The house detective at the Lafayette knew Tony Feet as soon as he saw him; knew him from the twinkletoes way he walked. He called Agent Moody. It paid to have a friend in the Bureau. Even at the best hotels there were guests who left in disgrace, and it helped if the body wasn’t wheeled out through the lobby with a battery of flashbulbs advertising it.

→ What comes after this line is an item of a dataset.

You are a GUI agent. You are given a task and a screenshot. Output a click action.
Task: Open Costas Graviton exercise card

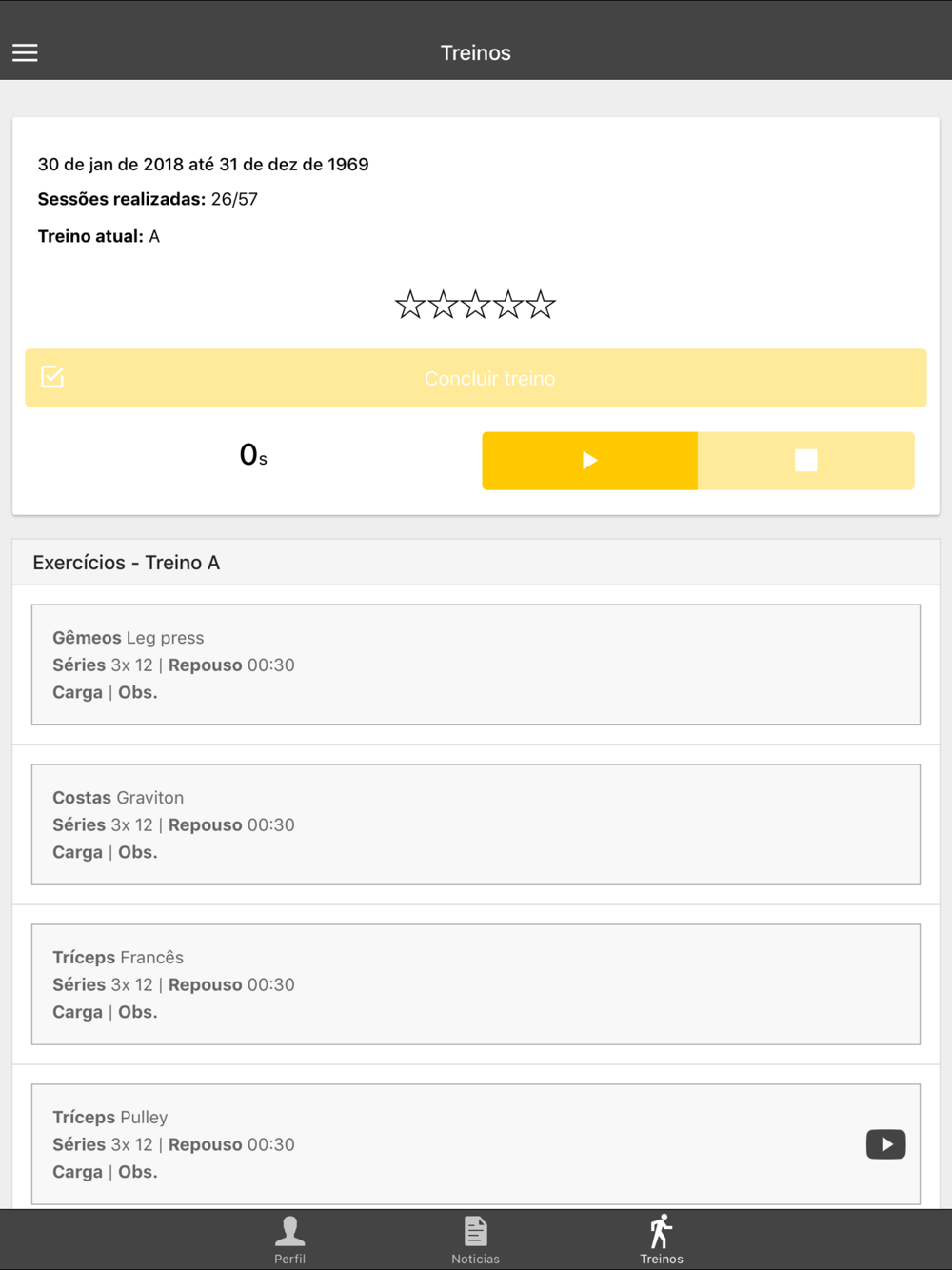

Counterfeiting meant printing. Milt Gibson drove past Konigsberg and wondered if that was really where it happened. George Parr was an actor, he wouldn’t have printing machinery in his house. This Cabrillo-Conroy couple were on a short lease. Would they set up printing stuff, and have paper and ink delivered? No, too public, too risky. The place to do counterfeiting was in a printing business. There must be a thousand in LA. Gibson went back to his office and thought of the guys who might know a thing about hot dollars. Then he went out again and called on them. No soap. They were noncommittal. They said Ain’t buyin’, ain’t sellin’, now beat it. They said Forget it, you ain’t smart enough to make change, never mind funny money. They said, What you want, you bum? You’re always snoopin’ about. Take a hike.
Nobody knew anything. Moody wouldn’t buy that. Gibson looked at his life and saw that it wasn’t getting any better. He was a free man but he didn’t feel free. He felt trapped in the city that invented smog.